Are my firewall rules secure?



  • Hi All,

    Long time lurker but first time poster here. I would like someone's opinion on the firewall config I have on my pfsense. I run a PBX server in my network, so I have ports unblocked for specific sources. Other than that I should not have any inbound access other than my access through VPN from a remote site.

    I've 3 IP ranges: 192.168.29.0 for LAN, 192.168.27.0 for OPT1 Guest and 192.168.25.0 for VPN.
    VPN has tunnel to 192.168.29.0.
    OPT1 should not have any access to LAN, but should have internet access.
    OPT1 should not have any access to management interface (I've not yet figured it out).

    So could someone please see if my firewall settings are secure enough and how can I block OPT1's access to pfsense management gui? If you see the screenshot, the rule I've disabled blocks access to management gui, but also blocks their internet.

    Thank you for any advice.


  • Galactic Empire

    You could vastly reduce your rules on the wan interface by creating an alias for the 7 external SIP networks.

    Is the OPT1 is acting like a DMZ, if it is you could rename it to DMZ in the interface description.

    Create an alias with all your subnets in and have a couple of rules, an allow -> ! alias rule and a block -> alias rule.

    I also include my WAN address in my alias.

    Also you break IPv6 blocking ICMP

    http://blogs.cisco.com/security/icmp-and-security-in-ipv6




  • Thank you very much!

    1. Sure, I can rename OPT1 to DMZ (but unlike a DMZ in my office which hosts web servers, I do not want any inbound access to DMZ network, just outbound only).

    2. I didn't understand the purpose for having an alias for all my subnets and defining a rule for that. Should those subnets include my LAN, DMZ and VPN ranges?

    3. Why add WAN in alias? What traffic will be self-looping?

    4. If ICMP breaks IPV6 - what is another way of blocking ping requests? I see tons of request from bad-bots in pinging the network.


  • Galactic Empire

    1. It looked to me like you were using it as a DMZ :)

    2. If you have a rule including all your subnets you can say "allow out anything that isn't local to the device" use the invert match on the destination, basically any subnet or ip you don't want the OPT1 hosts to 
    get to.

    3. You'll be able to hit your WAN interface from the OPT1 lan.

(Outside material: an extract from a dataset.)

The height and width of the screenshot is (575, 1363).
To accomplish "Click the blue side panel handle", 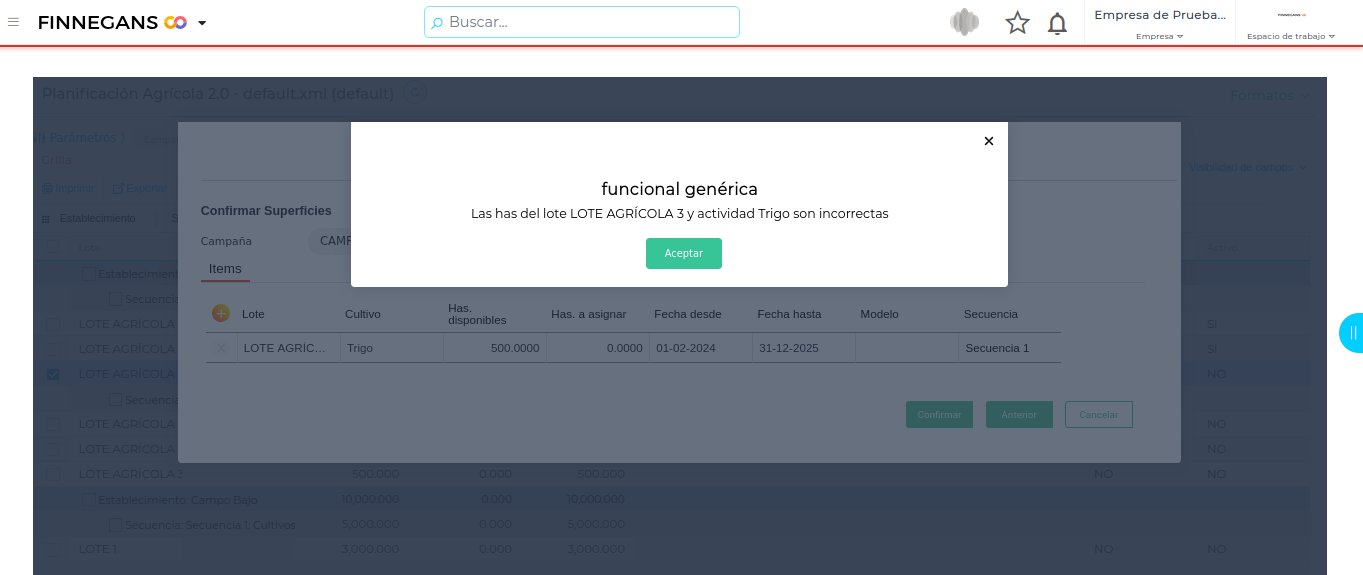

    4. Sure you're seeing hits against your IPv6 Interfaces, IPv4 I could understand but the IPv6 address space is huge, I've not seen a single hit and I allow IPv6 ICMP and log it.
        You could block IPv6 ICMP requests only


  • Rebel Alliance Global Moderator

    As stated those rules could be reduced to a handful for your different dest ports or really just 1.  Blocking icmp isn't required since the default rule would do that out of the box, same goes for your default rule at the end.  So to be honest you could have 2 rules on your wan.  The rule that allows your port forward, and the rule that allows your remote sites for openvpn  access.

    Pretty sure that if your using ipv6 on your wan that there is a hidden rule that allows icmp.. Since as stated blocking icmpv6 will break ipv6.

    What is the point of blocking icmp on your lan outbound??  I just don't get the point of that rule at all..  Why would you not want a PC to be able to ping say www.pfsense.org ?  Why would you not want to be able to ping pfsense interface from your own lan?

    Same goes for on your opt1 interface - why are you blocking icmp?  I can see you blocking access to your lan which is fine.  Your rules for dmz for sure could be locked down more, I too assume that is some sort of dmz segment.  Attached are example of my dmz segment rules

    So I allow anything in the dmz ping and icmpv6, this is simple check for connectivity, etc.
    I then allow devices in this segment to use pfsense IP address in the dmz for dns.
    I then block all any other access to pfsense IPs on any other segments and its wan.  And log such attempts.
    I then via alias NOT rule allow dmz devices to go anywhere where they want on any protocol they want as long as they are not my other local segments either ipv4 or ipv6..